Van den Bergh F A, Rietra P J, Kolk-Vegter A J, Bosch E, Tager J M
Acta Med Scand. 1976;200(4):249-56.
In a patient with Fabry's disease who had undergone kidney transplantation to correct uremia, the neutral glycosphingolipids and alpha-galactosidase activity have been measured in plasma and urine and, 9 months later, after the death of the patient, in autopsy material. After transplantation, there was no significant increase in alpha-galactosidase activity in plasma; the activity found never exceeded 3% of the mean control value. A striking parallelism was found during the follow-up period in the increase and decrease of trihexosylceramide and globoside and also of glucosylceramide and dihexosylceramide. The alpha-galactosidase activity in spleen and liver was as low as that observed in untreated Fabry hemizygotes. These data and those obtained from autopsy material provide evidence that renal transplantation does not lead to a specific enzymic breakdown of trihexosylceramide in Fabry patients. However, no trihexosylceramide accumulation was observed in the transplanted kidney.

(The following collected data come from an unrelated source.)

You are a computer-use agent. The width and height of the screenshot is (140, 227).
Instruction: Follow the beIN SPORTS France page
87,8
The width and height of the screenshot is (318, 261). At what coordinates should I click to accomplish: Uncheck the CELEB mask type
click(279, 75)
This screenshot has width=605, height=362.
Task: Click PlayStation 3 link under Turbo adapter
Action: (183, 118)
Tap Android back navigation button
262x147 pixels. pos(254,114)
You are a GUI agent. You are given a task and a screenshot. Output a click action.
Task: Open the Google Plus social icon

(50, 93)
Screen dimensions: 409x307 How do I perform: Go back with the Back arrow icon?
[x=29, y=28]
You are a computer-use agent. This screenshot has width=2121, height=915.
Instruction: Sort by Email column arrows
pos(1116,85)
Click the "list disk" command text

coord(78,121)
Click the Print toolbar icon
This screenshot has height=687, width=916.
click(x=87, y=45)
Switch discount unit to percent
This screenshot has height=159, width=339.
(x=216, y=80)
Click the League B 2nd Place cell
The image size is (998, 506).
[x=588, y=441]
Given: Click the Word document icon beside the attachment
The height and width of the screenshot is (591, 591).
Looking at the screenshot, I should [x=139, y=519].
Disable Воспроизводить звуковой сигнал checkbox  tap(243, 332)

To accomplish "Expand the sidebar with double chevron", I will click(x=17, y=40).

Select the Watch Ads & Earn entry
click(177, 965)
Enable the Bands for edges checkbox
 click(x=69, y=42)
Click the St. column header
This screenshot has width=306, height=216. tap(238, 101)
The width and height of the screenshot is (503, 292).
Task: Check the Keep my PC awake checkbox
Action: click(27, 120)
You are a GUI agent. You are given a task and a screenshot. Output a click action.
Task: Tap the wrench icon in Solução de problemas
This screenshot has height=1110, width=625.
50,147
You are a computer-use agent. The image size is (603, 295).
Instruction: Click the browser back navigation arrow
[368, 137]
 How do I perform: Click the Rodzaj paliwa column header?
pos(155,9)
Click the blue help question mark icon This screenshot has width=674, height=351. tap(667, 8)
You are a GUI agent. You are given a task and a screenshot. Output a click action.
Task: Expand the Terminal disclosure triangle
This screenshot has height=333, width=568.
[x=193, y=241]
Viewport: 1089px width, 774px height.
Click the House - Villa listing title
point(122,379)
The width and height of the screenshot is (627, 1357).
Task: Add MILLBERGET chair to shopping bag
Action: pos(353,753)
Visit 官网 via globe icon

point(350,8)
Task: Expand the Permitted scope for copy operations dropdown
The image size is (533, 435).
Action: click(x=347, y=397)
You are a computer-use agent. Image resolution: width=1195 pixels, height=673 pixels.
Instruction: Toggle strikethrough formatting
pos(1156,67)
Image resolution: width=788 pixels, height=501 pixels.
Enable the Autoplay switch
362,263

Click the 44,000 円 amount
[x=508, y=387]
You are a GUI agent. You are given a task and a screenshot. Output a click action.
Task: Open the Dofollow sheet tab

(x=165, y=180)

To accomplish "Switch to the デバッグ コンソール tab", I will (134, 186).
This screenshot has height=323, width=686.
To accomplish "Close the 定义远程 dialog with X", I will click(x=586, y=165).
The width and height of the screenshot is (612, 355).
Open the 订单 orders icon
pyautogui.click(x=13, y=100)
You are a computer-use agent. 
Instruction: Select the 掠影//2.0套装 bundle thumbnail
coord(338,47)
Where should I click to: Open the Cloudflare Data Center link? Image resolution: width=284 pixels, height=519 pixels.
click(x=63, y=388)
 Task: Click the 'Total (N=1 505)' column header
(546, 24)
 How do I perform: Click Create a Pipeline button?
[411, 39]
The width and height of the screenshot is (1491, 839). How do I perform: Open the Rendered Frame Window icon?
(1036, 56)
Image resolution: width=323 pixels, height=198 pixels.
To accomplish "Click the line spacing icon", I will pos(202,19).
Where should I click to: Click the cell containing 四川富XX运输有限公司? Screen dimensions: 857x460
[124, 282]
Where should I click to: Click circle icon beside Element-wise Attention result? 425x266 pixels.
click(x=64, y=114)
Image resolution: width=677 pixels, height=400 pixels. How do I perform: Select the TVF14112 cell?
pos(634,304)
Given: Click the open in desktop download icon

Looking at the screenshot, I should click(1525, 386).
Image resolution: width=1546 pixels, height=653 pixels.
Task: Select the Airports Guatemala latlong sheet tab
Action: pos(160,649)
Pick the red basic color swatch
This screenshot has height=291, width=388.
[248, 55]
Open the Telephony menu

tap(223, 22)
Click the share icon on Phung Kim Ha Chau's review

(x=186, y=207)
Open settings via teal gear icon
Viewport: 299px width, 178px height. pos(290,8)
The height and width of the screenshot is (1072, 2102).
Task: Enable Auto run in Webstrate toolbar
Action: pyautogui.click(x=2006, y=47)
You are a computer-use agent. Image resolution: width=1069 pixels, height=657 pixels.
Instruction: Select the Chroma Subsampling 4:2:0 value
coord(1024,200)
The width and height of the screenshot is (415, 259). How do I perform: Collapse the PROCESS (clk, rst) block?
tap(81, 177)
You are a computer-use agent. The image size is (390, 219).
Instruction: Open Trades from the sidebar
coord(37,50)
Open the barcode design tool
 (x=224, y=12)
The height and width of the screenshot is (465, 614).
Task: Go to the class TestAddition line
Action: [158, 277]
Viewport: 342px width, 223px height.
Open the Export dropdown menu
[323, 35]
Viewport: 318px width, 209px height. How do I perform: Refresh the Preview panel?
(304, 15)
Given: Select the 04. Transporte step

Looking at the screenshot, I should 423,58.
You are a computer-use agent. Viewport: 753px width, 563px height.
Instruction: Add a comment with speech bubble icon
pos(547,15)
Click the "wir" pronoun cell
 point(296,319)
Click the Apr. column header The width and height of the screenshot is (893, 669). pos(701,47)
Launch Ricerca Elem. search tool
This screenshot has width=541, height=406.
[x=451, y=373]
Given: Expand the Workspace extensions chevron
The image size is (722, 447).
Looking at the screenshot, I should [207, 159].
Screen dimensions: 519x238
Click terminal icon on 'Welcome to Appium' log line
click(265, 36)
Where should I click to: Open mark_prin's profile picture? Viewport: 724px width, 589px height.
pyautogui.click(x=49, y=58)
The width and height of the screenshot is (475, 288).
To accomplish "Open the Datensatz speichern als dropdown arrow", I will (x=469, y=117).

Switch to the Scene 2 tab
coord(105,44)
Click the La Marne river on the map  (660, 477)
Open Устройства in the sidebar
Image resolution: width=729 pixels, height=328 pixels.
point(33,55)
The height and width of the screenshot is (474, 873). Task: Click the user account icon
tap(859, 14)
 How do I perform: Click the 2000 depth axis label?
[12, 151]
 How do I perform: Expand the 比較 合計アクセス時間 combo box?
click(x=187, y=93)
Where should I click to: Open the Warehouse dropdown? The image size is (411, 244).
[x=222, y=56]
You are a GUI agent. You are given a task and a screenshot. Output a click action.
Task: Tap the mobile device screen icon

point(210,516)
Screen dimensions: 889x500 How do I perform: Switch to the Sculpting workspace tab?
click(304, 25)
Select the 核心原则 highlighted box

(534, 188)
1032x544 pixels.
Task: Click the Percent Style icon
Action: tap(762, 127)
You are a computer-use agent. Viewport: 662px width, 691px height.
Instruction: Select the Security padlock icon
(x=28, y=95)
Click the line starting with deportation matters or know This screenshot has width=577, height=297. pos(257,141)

在一名因尿毒症接受肾移植的法布里病患者中,已对其血浆和尿液中的中性糖鞘脂及α - 半乳糖苷酶活性进行了测定,9个月后,在患者死亡后,又对尸检材料进行了检测。移植后,血浆中的α - 半乳糖苷酶活性没有显著增加;所测得的活性从未超过平均对照值的3%。在随访期间,发现神经酰胺三己糖苷和红细胞糖苷脂以及葡糖神经酰胺和二己糖神经酰胺的增减呈现出显著的平行关系。脾脏和肝脏中的α - 半乳糖苷酶活性与未经治疗的法布里半合子中观察到的活性一样低。这些数据以及从尸检材料中获得的数据表明,肾移植并不会导致法布里病患者体内神经酰胺三己糖苷发生特定的酶促分解。然而,在移植肾中未观察到神经酰胺三己糖苷的蓄积。